Rewrite the material below as a numbered list, leaving out blank lines.
··· Given entries
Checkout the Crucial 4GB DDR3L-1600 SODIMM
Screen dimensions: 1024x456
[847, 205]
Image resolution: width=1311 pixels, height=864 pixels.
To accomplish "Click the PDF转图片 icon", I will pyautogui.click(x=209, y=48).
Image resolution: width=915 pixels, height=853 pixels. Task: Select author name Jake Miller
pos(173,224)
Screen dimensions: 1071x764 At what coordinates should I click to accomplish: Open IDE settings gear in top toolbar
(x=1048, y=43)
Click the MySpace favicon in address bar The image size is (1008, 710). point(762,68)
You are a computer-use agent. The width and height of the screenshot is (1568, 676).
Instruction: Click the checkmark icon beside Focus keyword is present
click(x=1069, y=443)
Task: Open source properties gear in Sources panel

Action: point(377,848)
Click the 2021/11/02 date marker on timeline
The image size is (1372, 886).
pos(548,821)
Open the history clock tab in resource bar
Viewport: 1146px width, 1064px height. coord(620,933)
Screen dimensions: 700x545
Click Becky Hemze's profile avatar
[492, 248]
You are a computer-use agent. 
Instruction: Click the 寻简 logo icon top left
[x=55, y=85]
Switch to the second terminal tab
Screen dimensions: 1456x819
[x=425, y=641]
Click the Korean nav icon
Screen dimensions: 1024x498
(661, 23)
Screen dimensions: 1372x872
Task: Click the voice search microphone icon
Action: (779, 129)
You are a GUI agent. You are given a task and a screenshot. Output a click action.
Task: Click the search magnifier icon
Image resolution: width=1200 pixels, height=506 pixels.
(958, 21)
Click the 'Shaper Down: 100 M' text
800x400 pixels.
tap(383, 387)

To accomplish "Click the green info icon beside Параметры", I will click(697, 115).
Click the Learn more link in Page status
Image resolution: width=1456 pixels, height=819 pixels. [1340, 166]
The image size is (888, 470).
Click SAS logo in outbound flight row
······
» **Solution for this task**:
1. Checkout the Crucial 4GB DDR3L-1600 SODIMM
2. Screen dimensions: 1024x456
3. [847, 205]
4. Image resolution: width=1311 pixels, height=864 pixels.
5. To accomplish "Click the PDF转图片 icon", I will pyautogui.click(x=209, y=48).
6. Image resolution: width=915 pixels, height=853 pixels. Task: Select author name Jake Miller
7. pos(173,224)
8. Screen dimensions: 1071x764 At what coordinates should I click to accomplish: Open IDE settings gear in top toolbar
9. (x=1048, y=43)
10. Click the MySpace favicon in address bar The image size is (1008, 710). point(762,68)
11. You are a computer-use agent. The width and height of the screenshot is (1568, 676).
12. Instruction: Click the checkmark icon beside Focus keyword is present
13. click(x=1069, y=443)
14. Task: Open source properties gear in Sources panel
15. Action: point(377,848)
16. Click the 2021/11/02 date marker on timeline
17. The image size is (1372, 886).
18. pos(548,821)
19. Open the history clock tab in resource bar
20. Viewport: 1146px width, 1064px height. coord(620,933)
21. Screen dimensions: 700x545
22. Click Becky Hemze's profile avatar
23. [492, 248]
24. You are a computer-use agent. 
25. Instruction: Click the 寻简 logo icon top left
26. [x=55, y=85]
27. Switch to the second terminal tab
28. Screen dimensions: 1456x819
29. [x=425, y=641]
30. Click the Korean nav icon
31. Screen dimensions: 1024x498
32. (661, 23)
33. Screen dimensions: 1372x872
34. Task: Click the voice search microphone icon
35. Action: (779, 129)
36. You are a GUI agent. You are given a task and a screenshot. Output a click action.
37. Task: Click the search magnifier icon
38. Image resolution: width=1200 pixels, height=506 pixels.
39. (958, 21)
40. Click the 'Shaper Down: 100 M' text
41. 800x400 pixels.
42. tap(383, 387)
43. To accomplish "Click the green info icon beside Параметры", I will click(697, 115).
44. Click the Learn more link in Page status
45. Image resolution: width=1456 pixels, height=819 pixels. [1340, 166]
46. The image size is (888, 470).
47. Click SAS logo in outbound flight row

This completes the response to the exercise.